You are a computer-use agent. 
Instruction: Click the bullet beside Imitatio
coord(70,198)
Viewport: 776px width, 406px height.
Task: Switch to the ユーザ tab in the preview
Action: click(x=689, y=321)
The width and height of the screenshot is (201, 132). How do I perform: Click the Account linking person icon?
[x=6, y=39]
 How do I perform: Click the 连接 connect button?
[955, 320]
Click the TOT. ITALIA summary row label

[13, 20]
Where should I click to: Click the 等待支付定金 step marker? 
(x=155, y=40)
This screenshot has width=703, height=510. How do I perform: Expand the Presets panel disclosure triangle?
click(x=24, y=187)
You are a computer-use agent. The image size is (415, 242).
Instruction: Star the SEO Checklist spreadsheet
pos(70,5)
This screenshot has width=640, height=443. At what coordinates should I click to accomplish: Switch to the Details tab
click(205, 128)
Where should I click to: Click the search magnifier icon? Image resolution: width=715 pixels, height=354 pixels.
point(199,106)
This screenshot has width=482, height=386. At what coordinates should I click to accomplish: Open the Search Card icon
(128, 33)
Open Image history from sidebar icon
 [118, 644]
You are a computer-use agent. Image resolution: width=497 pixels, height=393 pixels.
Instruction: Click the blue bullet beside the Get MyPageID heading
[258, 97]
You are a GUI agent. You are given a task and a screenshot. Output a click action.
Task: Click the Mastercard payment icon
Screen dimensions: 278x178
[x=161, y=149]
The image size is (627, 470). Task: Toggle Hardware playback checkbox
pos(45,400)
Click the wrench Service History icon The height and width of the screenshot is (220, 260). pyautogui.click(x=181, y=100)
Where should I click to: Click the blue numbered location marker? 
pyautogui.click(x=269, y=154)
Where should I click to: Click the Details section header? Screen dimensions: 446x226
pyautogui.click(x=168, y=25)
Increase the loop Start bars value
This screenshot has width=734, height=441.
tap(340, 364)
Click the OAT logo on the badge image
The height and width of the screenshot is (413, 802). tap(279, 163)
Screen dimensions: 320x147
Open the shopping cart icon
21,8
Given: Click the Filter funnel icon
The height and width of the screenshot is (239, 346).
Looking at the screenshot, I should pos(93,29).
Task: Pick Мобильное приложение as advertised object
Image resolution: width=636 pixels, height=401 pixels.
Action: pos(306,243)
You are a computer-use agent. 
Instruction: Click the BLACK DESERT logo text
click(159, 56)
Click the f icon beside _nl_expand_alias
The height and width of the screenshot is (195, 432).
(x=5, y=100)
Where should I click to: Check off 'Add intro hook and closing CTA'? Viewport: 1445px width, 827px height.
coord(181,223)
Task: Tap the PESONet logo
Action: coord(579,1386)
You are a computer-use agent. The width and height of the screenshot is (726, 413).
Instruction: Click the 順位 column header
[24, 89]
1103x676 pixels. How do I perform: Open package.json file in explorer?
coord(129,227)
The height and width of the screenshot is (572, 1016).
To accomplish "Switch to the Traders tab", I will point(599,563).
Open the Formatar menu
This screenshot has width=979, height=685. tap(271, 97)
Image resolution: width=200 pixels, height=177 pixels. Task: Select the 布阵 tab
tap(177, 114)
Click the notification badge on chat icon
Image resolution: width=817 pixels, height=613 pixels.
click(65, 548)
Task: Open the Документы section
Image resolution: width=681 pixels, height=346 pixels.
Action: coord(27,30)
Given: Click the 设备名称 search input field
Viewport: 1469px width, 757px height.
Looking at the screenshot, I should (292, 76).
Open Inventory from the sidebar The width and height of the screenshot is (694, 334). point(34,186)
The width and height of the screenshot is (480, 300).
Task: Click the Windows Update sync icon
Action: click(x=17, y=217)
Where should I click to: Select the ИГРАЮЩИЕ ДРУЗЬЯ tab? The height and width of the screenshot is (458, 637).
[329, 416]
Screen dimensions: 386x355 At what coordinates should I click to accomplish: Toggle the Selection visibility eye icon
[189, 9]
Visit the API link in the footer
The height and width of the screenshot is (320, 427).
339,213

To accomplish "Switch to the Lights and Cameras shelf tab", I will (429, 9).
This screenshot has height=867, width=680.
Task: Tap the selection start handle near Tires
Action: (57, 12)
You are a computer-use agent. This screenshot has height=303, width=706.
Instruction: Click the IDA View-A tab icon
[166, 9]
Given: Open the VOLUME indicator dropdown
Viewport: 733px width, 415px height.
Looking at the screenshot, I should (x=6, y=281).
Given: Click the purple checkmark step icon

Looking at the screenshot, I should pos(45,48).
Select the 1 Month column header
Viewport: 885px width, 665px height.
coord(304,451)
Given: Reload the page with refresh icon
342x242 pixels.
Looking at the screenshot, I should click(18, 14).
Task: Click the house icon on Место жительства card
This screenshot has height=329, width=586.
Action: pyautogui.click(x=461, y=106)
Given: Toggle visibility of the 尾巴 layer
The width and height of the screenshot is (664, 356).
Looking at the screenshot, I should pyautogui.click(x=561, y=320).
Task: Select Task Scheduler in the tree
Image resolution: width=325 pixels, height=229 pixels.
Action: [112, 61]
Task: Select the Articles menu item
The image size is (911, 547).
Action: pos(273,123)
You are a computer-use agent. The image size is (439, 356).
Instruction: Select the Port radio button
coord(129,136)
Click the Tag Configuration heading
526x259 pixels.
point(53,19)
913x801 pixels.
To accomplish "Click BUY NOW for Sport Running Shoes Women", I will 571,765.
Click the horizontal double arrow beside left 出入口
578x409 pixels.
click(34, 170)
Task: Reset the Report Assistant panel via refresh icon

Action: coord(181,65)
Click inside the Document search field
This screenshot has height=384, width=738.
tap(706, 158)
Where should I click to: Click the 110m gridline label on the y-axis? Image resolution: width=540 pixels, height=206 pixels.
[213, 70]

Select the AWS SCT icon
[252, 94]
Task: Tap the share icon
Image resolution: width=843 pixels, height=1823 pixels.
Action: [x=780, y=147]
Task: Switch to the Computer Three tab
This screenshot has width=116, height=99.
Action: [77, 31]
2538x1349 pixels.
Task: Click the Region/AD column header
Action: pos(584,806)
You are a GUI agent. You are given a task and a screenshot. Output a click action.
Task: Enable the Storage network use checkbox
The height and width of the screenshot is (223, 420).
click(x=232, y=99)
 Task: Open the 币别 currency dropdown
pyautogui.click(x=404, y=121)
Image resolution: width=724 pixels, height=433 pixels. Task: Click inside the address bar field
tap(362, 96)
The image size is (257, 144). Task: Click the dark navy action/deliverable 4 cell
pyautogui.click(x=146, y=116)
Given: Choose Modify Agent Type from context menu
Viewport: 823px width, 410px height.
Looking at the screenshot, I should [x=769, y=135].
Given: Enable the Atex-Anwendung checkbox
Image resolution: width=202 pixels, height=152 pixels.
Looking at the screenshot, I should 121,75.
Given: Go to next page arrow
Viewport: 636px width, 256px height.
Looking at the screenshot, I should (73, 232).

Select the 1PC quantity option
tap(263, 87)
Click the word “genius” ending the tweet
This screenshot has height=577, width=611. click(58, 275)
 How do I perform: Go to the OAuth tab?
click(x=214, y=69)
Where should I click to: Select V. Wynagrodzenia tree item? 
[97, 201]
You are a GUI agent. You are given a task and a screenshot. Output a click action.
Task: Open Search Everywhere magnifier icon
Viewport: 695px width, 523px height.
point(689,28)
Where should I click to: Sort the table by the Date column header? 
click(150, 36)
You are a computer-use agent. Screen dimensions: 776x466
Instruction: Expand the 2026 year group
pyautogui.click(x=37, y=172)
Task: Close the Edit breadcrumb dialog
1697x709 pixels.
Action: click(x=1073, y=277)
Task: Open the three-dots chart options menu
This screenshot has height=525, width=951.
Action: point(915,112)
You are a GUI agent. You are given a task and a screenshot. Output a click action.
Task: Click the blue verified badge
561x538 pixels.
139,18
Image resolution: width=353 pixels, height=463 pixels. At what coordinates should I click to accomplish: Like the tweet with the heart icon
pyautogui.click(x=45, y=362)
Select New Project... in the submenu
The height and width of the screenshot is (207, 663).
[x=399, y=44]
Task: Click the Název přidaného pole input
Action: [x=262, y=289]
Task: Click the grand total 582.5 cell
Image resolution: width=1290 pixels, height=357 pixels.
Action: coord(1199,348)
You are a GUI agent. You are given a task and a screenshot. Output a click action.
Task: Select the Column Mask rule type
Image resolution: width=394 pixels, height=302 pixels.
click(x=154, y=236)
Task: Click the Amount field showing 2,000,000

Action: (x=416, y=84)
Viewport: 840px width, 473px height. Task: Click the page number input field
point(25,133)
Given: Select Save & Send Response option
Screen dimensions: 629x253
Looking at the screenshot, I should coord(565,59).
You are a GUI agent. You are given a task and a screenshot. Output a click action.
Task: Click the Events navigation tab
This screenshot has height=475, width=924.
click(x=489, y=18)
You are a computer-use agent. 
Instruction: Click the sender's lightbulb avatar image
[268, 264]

○ ○ ○ ○ ○

:: Task requirements ::
Retype, in the same exact form, the lines of the material above from the line holding "This screenshot has height=329, width=586." through the line holding "913x801 pixels.".

:: Expected output ::
This screenshot has height=329, width=586.
Action: pyautogui.click(x=461, y=106)
Given: Toggle visibility of the 尾巴 layer
The width and height of the screenshot is (664, 356).
Looking at the screenshot, I should pyautogui.click(x=561, y=320).
Task: Select Task Scheduler in the tree
Image resolution: width=325 pixels, height=229 pixels.
Action: [112, 61]
Task: Select the Articles menu item
The image size is (911, 547).
Action: pos(273,123)
You are a computer-use agent. The image size is (439, 356).
Instruction: Select the Port radio button
coord(129,136)
Click the Tag Configuration heading
526x259 pixels.
point(53,19)
913x801 pixels.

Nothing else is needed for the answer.